* Requirement
Please find all lines in the data that hold the string "Locate" and copy them.

(Saved data entries)
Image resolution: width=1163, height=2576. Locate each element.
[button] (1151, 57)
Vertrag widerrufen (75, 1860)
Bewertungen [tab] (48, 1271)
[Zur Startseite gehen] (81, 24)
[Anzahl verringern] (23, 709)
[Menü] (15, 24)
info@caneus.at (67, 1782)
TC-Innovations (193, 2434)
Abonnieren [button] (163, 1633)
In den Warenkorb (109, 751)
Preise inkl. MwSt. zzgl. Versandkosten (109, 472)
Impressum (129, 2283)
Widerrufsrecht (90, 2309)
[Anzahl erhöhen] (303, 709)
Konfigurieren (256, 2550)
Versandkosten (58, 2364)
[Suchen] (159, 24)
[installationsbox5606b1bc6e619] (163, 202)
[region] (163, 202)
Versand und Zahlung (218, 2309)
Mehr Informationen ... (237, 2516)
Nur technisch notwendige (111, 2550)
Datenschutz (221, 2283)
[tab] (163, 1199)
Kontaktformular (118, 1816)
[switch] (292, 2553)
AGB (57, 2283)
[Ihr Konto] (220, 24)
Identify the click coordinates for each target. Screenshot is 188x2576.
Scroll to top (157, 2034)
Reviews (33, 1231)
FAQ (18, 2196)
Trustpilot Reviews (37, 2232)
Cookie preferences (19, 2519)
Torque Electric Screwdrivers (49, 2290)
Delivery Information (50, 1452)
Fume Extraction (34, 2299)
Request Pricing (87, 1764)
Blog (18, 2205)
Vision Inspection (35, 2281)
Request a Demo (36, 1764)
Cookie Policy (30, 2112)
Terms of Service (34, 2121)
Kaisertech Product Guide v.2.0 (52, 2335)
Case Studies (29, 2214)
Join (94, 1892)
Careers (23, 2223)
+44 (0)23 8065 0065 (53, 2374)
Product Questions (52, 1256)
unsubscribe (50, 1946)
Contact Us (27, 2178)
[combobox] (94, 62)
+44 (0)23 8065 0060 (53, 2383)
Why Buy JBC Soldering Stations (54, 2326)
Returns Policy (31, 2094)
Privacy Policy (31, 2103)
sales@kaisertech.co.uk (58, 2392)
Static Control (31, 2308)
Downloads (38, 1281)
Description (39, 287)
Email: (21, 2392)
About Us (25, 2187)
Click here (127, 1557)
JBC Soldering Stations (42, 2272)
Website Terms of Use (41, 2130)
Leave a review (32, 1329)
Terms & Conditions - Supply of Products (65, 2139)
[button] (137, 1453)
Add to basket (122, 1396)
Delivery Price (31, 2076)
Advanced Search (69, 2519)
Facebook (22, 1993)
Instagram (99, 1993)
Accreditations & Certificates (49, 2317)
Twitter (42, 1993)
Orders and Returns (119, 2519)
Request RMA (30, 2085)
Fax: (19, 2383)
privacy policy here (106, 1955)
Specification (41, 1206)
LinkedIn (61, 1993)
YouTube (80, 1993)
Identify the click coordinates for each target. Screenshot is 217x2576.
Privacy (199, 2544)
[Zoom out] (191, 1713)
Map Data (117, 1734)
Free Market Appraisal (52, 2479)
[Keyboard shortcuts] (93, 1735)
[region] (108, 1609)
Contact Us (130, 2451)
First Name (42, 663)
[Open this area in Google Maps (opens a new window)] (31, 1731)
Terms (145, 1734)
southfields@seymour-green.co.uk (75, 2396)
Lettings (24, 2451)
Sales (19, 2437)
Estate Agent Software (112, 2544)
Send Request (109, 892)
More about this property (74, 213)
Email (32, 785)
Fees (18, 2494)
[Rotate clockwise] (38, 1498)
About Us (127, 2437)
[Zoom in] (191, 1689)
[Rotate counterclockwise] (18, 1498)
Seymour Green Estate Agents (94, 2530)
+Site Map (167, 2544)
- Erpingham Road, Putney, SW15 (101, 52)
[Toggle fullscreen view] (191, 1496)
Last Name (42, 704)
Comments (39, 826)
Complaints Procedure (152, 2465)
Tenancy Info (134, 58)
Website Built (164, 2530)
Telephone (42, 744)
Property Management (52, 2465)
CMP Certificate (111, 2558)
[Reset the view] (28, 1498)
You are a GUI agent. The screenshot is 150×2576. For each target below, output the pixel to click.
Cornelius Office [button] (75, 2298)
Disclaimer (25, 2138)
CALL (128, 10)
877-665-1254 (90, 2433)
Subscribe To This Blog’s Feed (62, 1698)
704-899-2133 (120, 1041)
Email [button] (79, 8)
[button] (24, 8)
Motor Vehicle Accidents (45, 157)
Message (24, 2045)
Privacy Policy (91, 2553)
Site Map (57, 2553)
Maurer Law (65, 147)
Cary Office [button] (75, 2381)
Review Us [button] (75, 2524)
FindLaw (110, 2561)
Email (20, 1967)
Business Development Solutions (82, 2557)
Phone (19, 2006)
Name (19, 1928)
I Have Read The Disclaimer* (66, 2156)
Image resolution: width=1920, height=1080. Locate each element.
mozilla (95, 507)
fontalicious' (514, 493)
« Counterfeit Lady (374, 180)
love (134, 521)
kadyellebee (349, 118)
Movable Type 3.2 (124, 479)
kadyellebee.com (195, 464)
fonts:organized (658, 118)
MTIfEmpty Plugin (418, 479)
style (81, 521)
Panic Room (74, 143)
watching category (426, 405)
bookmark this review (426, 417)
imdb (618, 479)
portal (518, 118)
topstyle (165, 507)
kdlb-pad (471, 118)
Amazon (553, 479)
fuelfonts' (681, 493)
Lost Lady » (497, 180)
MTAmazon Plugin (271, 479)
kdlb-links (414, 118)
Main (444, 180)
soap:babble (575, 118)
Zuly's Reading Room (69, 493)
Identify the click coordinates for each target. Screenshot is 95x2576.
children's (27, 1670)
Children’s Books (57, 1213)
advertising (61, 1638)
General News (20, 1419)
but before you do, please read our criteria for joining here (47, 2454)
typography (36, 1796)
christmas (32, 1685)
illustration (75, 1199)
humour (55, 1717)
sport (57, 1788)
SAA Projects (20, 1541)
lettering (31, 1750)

* Expected answer
Image resolution: width=1163, height=2576. Locate each element.
Image resolution: width=1920, height=1080. Locate each element.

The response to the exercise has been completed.